[Stored dataset items]
┌──

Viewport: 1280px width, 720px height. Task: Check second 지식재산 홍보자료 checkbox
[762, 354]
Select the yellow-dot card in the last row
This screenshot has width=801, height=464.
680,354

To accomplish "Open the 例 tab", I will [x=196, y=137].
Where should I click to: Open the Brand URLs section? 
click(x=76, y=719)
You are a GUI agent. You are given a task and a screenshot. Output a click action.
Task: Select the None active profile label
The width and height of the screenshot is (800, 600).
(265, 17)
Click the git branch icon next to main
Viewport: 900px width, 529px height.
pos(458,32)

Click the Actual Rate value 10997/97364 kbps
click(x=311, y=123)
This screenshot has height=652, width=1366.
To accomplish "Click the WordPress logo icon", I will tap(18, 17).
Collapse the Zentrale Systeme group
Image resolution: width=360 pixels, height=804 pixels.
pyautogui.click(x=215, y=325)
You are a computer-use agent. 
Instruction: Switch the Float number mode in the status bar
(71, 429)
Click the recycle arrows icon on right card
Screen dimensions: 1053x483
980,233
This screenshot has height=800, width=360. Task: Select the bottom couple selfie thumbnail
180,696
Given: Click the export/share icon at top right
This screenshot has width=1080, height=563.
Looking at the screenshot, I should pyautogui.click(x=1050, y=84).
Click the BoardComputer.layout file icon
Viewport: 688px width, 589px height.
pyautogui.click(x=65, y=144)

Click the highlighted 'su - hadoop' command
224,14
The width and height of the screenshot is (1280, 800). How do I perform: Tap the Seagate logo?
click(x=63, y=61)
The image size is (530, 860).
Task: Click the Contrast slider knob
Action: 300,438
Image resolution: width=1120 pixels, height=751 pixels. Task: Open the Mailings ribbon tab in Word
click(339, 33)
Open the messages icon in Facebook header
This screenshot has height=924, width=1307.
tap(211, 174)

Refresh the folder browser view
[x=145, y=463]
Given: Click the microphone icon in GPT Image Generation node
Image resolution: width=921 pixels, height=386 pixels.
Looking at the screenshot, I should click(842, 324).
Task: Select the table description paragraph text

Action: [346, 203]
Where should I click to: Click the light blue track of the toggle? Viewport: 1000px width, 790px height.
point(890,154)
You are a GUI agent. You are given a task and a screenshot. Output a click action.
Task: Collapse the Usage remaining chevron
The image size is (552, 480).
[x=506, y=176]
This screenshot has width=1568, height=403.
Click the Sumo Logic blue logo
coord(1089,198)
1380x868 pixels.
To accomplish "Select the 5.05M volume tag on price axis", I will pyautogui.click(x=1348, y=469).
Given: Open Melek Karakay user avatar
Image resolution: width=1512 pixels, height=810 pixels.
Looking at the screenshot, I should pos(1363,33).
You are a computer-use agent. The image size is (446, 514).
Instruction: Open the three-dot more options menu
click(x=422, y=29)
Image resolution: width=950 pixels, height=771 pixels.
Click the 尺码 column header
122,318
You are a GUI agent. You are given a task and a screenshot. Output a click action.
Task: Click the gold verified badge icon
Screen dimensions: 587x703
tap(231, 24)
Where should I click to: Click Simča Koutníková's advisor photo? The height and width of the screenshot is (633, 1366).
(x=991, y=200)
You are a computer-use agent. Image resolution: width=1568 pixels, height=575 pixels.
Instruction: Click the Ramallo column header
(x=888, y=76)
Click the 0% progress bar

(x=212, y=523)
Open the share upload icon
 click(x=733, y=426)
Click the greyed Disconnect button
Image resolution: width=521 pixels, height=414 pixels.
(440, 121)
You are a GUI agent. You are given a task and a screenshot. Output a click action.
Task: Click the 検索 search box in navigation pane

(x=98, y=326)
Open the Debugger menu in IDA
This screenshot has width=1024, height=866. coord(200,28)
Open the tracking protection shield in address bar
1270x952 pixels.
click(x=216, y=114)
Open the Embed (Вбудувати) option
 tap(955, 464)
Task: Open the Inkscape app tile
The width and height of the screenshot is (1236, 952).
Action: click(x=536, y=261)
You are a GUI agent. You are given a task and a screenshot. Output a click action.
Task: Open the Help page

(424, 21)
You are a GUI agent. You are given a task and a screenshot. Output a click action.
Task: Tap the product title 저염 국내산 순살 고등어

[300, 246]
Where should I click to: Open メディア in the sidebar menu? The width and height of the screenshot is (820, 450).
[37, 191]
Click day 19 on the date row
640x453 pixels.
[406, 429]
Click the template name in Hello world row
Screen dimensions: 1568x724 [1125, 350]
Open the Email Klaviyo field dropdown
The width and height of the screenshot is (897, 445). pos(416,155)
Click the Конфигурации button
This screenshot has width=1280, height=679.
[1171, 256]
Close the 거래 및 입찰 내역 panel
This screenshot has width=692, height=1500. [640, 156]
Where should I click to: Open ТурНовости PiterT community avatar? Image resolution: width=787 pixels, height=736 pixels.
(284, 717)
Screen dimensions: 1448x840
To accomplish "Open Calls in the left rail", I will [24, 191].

└──

WHAT IS NEEDED: Copy down every record, keeping each one exact.

TASK RESPONSE:
Viewport: 1280px width, 720px height. Task: Check second 지식재산 홍보자료 checkbox
[762, 354]
Select the yellow-dot card in the last row
This screenshot has width=801, height=464.
680,354

To accomplish "Open the 例 tab", I will [x=196, y=137].
Where should I click to: Open the Brand URLs section? 
click(x=76, y=719)
You are a GUI agent. You are given a task and a screenshot. Output a click action.
Task: Select the None active profile label
The width and height of the screenshot is (800, 600).
(265, 17)
Click the git branch icon next to main
Viewport: 900px width, 529px height.
pos(458,32)

Click the Actual Rate value 10997/97364 kbps
click(x=311, y=123)
This screenshot has height=652, width=1366.
To accomplish "Click the WordPress logo icon", I will tap(18, 17).
Collapse the Zentrale Systeme group
Image resolution: width=360 pixels, height=804 pixels.
pyautogui.click(x=215, y=325)
You are a computer-use agent. 
Instruction: Switch the Float number mode in the status bar
(71, 429)
Click the recycle arrows icon on right card
Screen dimensions: 1053x483
980,233
This screenshot has height=800, width=360. Task: Select the bottom couple selfie thumbnail
180,696
Given: Click the export/share icon at top right
This screenshot has width=1080, height=563.
Looking at the screenshot, I should pyautogui.click(x=1050, y=84).
Click the BoardComputer.layout file icon
Viewport: 688px width, 589px height.
pyautogui.click(x=65, y=144)

Click the highlighted 'su - hadoop' command
224,14
The width and height of the screenshot is (1280, 800). How do I perform: Tap the Seagate logo?
click(x=63, y=61)
The image size is (530, 860).
Task: Click the Contrast slider knob
Action: 300,438
Image resolution: width=1120 pixels, height=751 pixels. Task: Open the Mailings ribbon tab in Word
click(339, 33)
Open the messages icon in Facebook header
This screenshot has height=924, width=1307.
tap(211, 174)

Refresh the folder browser view
[x=145, y=463]
Given: Click the microphone icon in GPT Image Generation node
Image resolution: width=921 pixels, height=386 pixels.
Looking at the screenshot, I should click(842, 324).
Task: Select the table description paragraph text

Action: [346, 203]
Where should I click to: Click the light blue track of the toggle? Viewport: 1000px width, 790px height.
point(890,154)
You are a GUI agent. You are given a task and a screenshot. Output a click action.
Task: Collapse the Usage remaining chevron
The image size is (552, 480).
[x=506, y=176]
This screenshot has width=1568, height=403.
Click the Sumo Logic blue logo
coord(1089,198)
1380x868 pixels.
To accomplish "Select the 5.05M volume tag on price axis", I will pyautogui.click(x=1348, y=469).
Given: Open Melek Karakay user avatar
Image resolution: width=1512 pixels, height=810 pixels.
Looking at the screenshot, I should pos(1363,33).
You are a computer-use agent. The image size is (446, 514).
Instruction: Open the three-dot more options menu
click(x=422, y=29)
Image resolution: width=950 pixels, height=771 pixels.
Click the 尺码 column header
122,318
You are a GUI agent. You are given a task and a screenshot. Output a click action.
Task: Click the gold verified badge icon
Screen dimensions: 587x703
tap(231, 24)
Where should I click to: Click Simča Koutníková's advisor photo? The height and width of the screenshot is (633, 1366).
(x=991, y=200)
You are a computer-use agent. Image resolution: width=1568 pixels, height=575 pixels.
Instruction: Click the Ramallo column header
(x=888, y=76)
Click the 0% progress bar

(x=212, y=523)
Open the share upload icon
 click(x=733, y=426)
Click the greyed Disconnect button
Image resolution: width=521 pixels, height=414 pixels.
(440, 121)
You are a GUI agent. You are given a task and a screenshot. Output a click action.
Task: Click the 検索 search box in navigation pane

(x=98, y=326)
Open the Debugger menu in IDA
This screenshot has width=1024, height=866. coord(200,28)
Open the tracking protection shield in address bar
1270x952 pixels.
click(x=216, y=114)
Open the Embed (Вбудувати) option
 tap(955, 464)
Task: Open the Inkscape app tile
The width and height of the screenshot is (1236, 952).
Action: click(x=536, y=261)
You are a GUI agent. You are given a task and a screenshot. Output a click action.
Task: Open the Help page

(424, 21)
You are a GUI agent. You are given a task and a screenshot. Output a click action.
Task: Tap the product title 저염 국내산 순살 고등어

[300, 246]
Where should I click to: Open メディア in the sidebar menu? The width and height of the screenshot is (820, 450).
[37, 191]
Click day 19 on the date row
640x453 pixels.
[406, 429]
Click the template name in Hello world row
Screen dimensions: 1568x724 [1125, 350]
Open the Email Klaviyo field dropdown
The width and height of the screenshot is (897, 445). pos(416,155)
Click the Конфигурации button
This screenshot has width=1280, height=679.
[1171, 256]
Close the 거래 및 입찰 내역 panel
This screenshot has width=692, height=1500. [640, 156]
Where should I click to: Open ТурНовости PiterT community avatar? Image resolution: width=787 pixels, height=736 pixels.
(284, 717)
Screen dimensions: 1448x840
To accomplish "Open Calls in the left rail", I will [24, 191].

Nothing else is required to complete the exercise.